Reaching this political post began with modest beginnings.
Qi was born and raised in Shanghai. When she was in her 20s, Qi decided to leave for the United States, alone, with the American dream in tow.
“My life in America has been chapter after chapter of struggles, to find who I am, to find what I can do, to overcome obstacles at every turn,” said Qi.
While working various jobs, she earned two master’s degrees, raised a family and built a career in higher education, and community and economic development.
Qi built a life and found her voice.
“I want to do things that show that we are here, and we’re part of the country and we have arrived,” said Qi. That drove her to pursue political office – an uphill battle.
Not only did people not recognize her name, let alone know how to pronounce it, she had no political base and none of the big endorsements enjoyed by rival candidates. “Nobody else like me had done it.
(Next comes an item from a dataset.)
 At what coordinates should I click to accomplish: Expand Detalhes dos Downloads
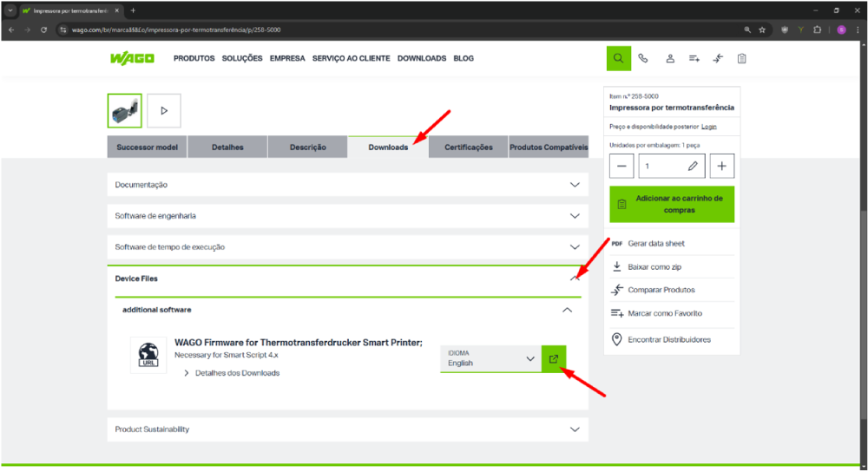[x=232, y=373]
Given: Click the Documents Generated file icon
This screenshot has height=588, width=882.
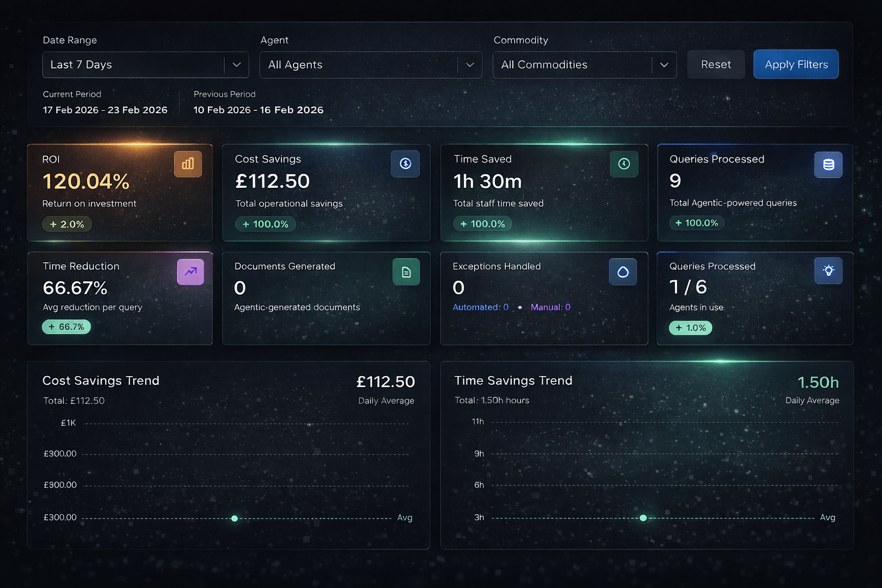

Who was my role model?” said Qi.
Qi represents a district with a large Asian population. Getting those voters to the polls was not easy. So she turned to Chinese social media for help.
“WeChat is such a convenient and powerful tool for Chinese language speakers, even if they are fluent in English, most of the people I know still live on WeChat,” said Qi. “It’s their way of connecting with friends and family and getting informed. It’s more than social media, it’s their news channel, their entertainment, it’s everything basically.”
She used the tool to reach her Asian constituents, educating them about the importance of political participation.
It was a campaign that she ran simultaneously with a more traditional one reaching non-Asian and more experienced voters.
“Most people are immigrants in the Asian community and averse to the idea of politics, of joining a political party,” said Qi. “We cannot afford to be on the sidelines.”
Now Qi is on the front lines, riding the wave of an unprecedented shift in state and U.S. politics.
This year, the Maryland General Assembly and U.S. Congress broke records with the most female members.
“You can be anyone who you want to be, despite the circumstances,” said Qi.
She’s a woman with a short name, vowing to make a long-lasting impact.